Return all of the data exactly as given.

Dataset records
* * * * *
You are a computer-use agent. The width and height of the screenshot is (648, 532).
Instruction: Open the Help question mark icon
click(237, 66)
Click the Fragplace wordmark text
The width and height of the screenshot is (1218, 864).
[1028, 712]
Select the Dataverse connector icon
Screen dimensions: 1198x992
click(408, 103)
* * * * *
Written answer -
You are a computer-use agent. The width and height of the screenshot is (648, 532).
Instruction: Open the Help question mark icon
click(237, 66)
Click the Fragplace wordmark text
The width and height of the screenshot is (1218, 864).
[1028, 712]
Select the Dataverse connector icon
Screen dimensions: 1198x992
click(408, 103)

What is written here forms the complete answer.